Two of Ireland’s most distinctive regions sit on the southwest coast: County Clare with the Burren, and County Kerry with its mountains and peninsulas.

Both have certified eco accommodation. Both are genuinely worth visiting.

But they’re profoundly different places, and the choice shapes your entire experience. Let’s compare them honestly.

The Landscape: Completely Different Characters

The Burren in Clare is a limestone plateau carved by erosion into a labyrinth of rocky terrain, grassland, and hidden valleys. It’s austere, geological, almost alien. Few trees. Wildflowers bloom from rock crevices. Ancient monuments scatter across the landscape.

It’s beautiful, but in a stark, challenging way. If you love extreme landscape, the Burren is unmatched.

Kerry offers mountains (including Ireland’s highest peak), the Ring of Kerry loop, the Dingle Peninsula, and coastal valleys. The landscape is green, lush, conventionally “picturesque.” Mountains meet the sea. Narrow valleys wind into moorland.

It’s also beautiful, but in a softer, more accessible way. The landscape looks like what people expect Ireland to look like.

Winner: This is aesthetic preference. Love stark geology? Clare. Love green mountains and coast? Kerry.

Eco Certification Infrastructure: Clear Advantage to Clare

County Clare has the Burren Ecotourism Network, established in the 1990s and the most developed regional eco scheme in Ireland.

The result: Clare has higher concentration of certified properties, more variety, more competition (which means better value). If you want options, Clare delivers them.

Kerry also has certified properties, including excellent ones. But the concentration is lower. Your choices are more limited.

If certification density matters, Clare wins structurally.

Winner: Clare for abundance of certified options.

Types of Stays: Different Experiences

Clare’s eco properties emphasise immersion.

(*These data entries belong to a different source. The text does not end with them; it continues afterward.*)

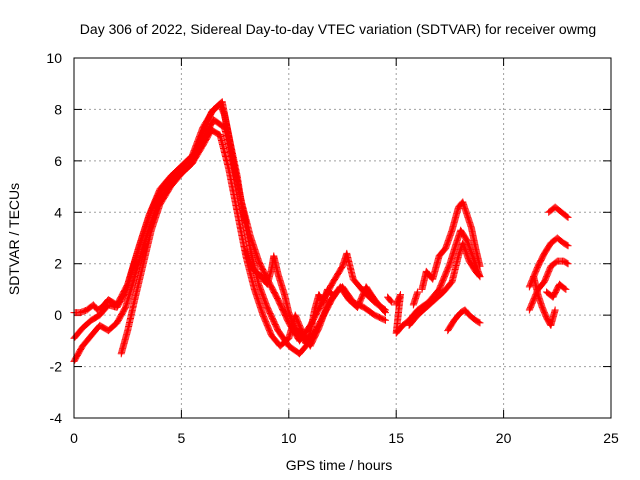 This screenshot has height=480, width=640. What do you see at coordinates (451, 246) in the screenshot?
I see `series-track-h` at bounding box center [451, 246]. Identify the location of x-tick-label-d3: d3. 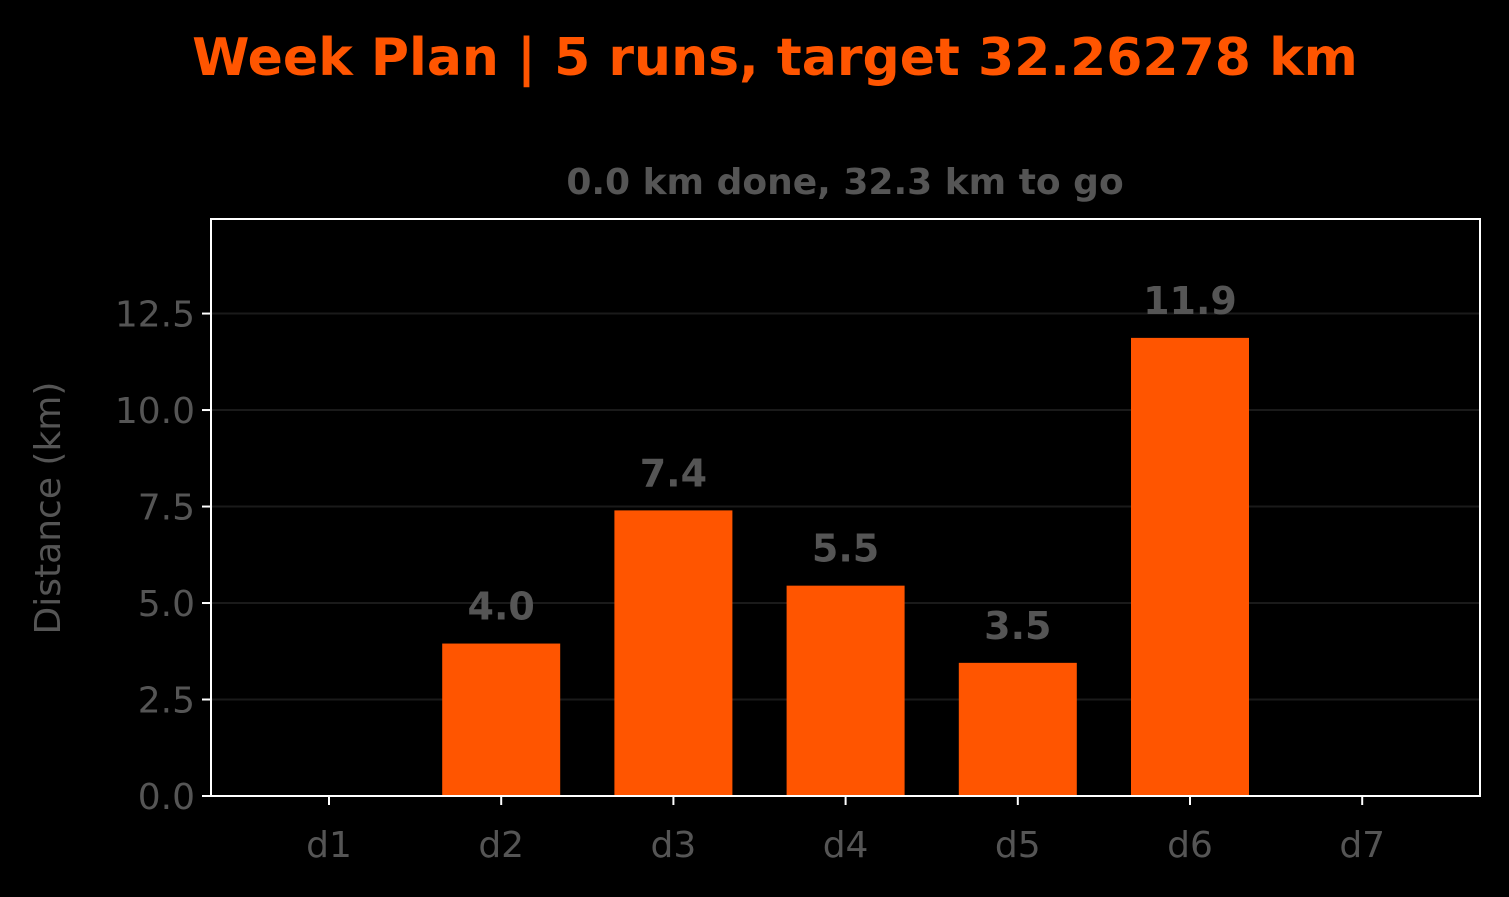
(674, 846).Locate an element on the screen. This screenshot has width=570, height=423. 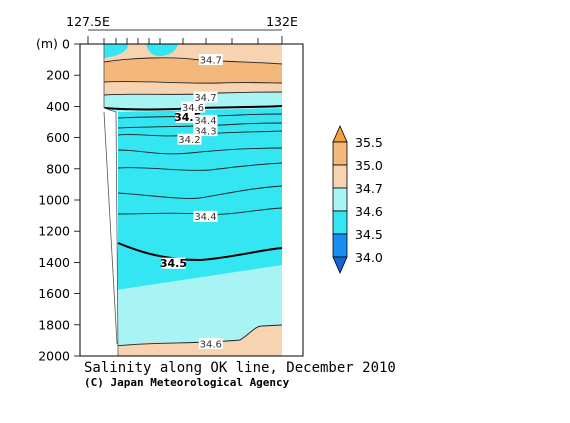
contour-label: 34.2 is located at coordinates (189, 140).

Off-grid yurts. Remote cottages. Stays where isolation is the point.

Kerry’s eco properties are slightly more conventional. Beautiful cottages. Scenic B+Bs. Eco-lodges with full amenities. Nature-focused, but with modern convenience.

If you want to be genuinely off-grid, Clare has more options. If you want comfort with nature, Kerry has more.

Winner: Depends on your preference. Off-grid immersion? Clare. Comfort with nature? Kerry.

Access and Getting Around: Kerry Advantage

The Ring of Kerry is a defined loop with clear infrastructure. Towns have shops, restaurants, services.

The Burren requires local knowledge. Roads are narrow and confusing. Finding accommodation might involve wrong turns. The landscape is harder to navigate.

If you want ease of exploration and evening services, Kerry is simpler.

If you’re centred on your accommodation and immersion in landscape, Clare’s remoteness is an asset.

Winner: Kerry for convenience. Clare for isolation.

Cost Comparison: Marginal Difference

Certified eco accommodation costs similarly in both regions: roughly 120-160 euros per night for mid-range properties.

Clare might be marginally cheaper because supply is higher. Kerry might have a few more luxury options, which can skew prices upward.

The difference is negligible. Budget the same for both.

Winner: Tie. Pricing is similar.

Culture and Local Life

Clare has a strong music and traditional arts culture. Doolin is a music hub. Sessions happen in pubs. Strong cultural identity exists.

Kerry has a farming culture and outdoor recreation culture. More walking, more outdoor focus, more adventure orientation.

Neither is objectively better. Both offer real engagement if you’re interested. It’s about what appeals to you: music and traditional arts, or outdoor culture.

Winner: Tie. Different cultures, both strong.

Weather Patterns

Both regions face the Atlantic and receive significant rain.

Clare’s plateau can be cloud-covered, which reduces visibility but creates atmospheric landscape.

Kerry’s exposed coastline experiences strong Atlantic winds.

Neither is reliably sunny. Both are distinctive in rain. Choose neither for guaranteed sunshine.

Winner: Tie. Both are wet and wild.

The Honest Assessment

Choose Clare if you want:

  • Genuinely off-grid landscape immersion
  • Maximum certified accommodation options
  • Stark, geological beauty
  • Isolation and focus on landscape
  • Traditional Irish culture
  • A retreat where remoteness is the point

Choose Kerry if you want:

  • Conventional green Irish landscape
  • Easier navigation and access
  • More comfort with your nature
  • Outdoor activities (walking routes are more developed)
  • Easier access to services and dining
  • A retreat that’s beautiful but not austere

Both regions have certified eco stays. Both are worth visiting. The choice comes down to what landscape and what type of isolation appeals to you.

The Burren experience is fundamentally different from the Ring of Kerry experience. Neither is objectively better. They’re just different ways of being in Irish landscape.

If you’ve never visited either, consider this: Clare offers something you can find nowhere else in Ireland. Kerry offers Irish landscape in a more familiar form.

Either choice is a choice for certified eco stay and landscape immersion.

Pick the one that matches what you actually want.